Main Assembly Review

Domo arigato, Mr. Roboto

Let’s get this out of the way; Main Assembly will simultaneously make you feel very smart and very, very stupid. It combines a little bit of Portal, Banjo Kazooie Nuts & Bolts, and Kerbal Space Program. Initially, you boot up the tutorial and you are given a brief glimpse into the surface level that Main Assembly can offer. You control a small (customizable) drone that can squeeze through gaps and attach themselves to vehicles or objects. You must flip over a car; then you’re allowed to dock to it, giving you full control, then you drive it to its destination and leave for a new area.  You’re not meant to grow attached to the car and you’re taught to change them regularly to be more efficient. This is a great way of introducing you to the universe.

The tutorial voice and world feel very much like the world of Portal; there’s this weird dark undertone below the bright lights and quirky music that realistically ties back to the uncanny valley, everything feels so human, yet there are none in sight.

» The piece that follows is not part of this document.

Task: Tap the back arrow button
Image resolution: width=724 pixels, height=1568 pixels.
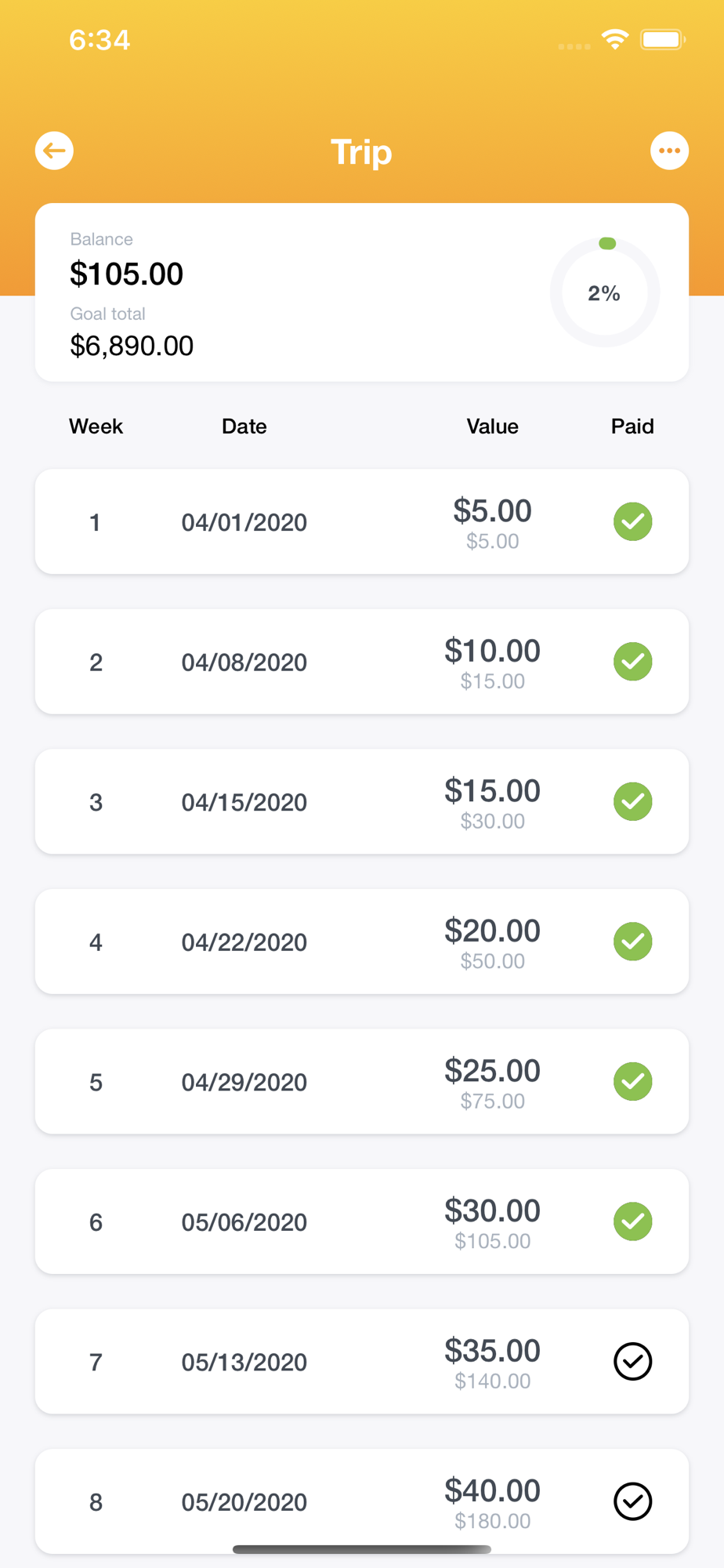Action: coord(54,151)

This is a fully functioning world without anyone to see it. You and your equipment are dealt with like stock and can be changed as needed. This opens the world up to humour that feels both alien and rather warm. It’s funny but not over the top and has references to pop culture without shoving them in your face, much like the aforementioned Portal.

Rage against the machine

After tutorial levels introducing you to how cars control and are spawned, you’re taught about some of the more complex aspects of Main Assembly. The chassis of each vehicle is entirely customizable and so too is the programming. You are given cars with issues and are told to fix them and while initially this just involves adding wheels or a chair, it later comes to include customizing the chassis and much much more. Making a car that’s 7 feet tall entitled “Long Boi” or a tiny tank with eight huge wheels really expresses how far this system can go. The chassis can simply be pulled to fit parameters, and new angles and joints can be added to increase the options available. 

Speaking of options, there are plenty to be found in Main Assembly. Pressing “P” when you’re building opens up the vehicle’s programming. In here, you must assign certain controls to certain actions like W = Power forward. Going through and testing each part when there’s a mistake or intuitively figuring out why things don’t work is perhaps the most rewarding concept in the entire game. 

Danger, Will Robinson

Making mistakes is an essential part of how Main Assembly works and is fully embraced by its design. Getting to use your creativity and knowledge as you learn can make way for impressive inventions such as moving mechs and flying planes. It thoroughly encourages you to build the most impressive thing you can imagine while using a wide array of joints and motors. It’s easy to envision a community for this much like the kind that made a working calculator in Minecraft.

This is a game that will be wildly different after the first year as more minds come together and figure out how the game ticks. Main Assembly looks and runs very well with minor issues, and there are promises to add much more content over the next year. I’ve been enjoying myself immensely, and I know I’ve only just scratched the surface.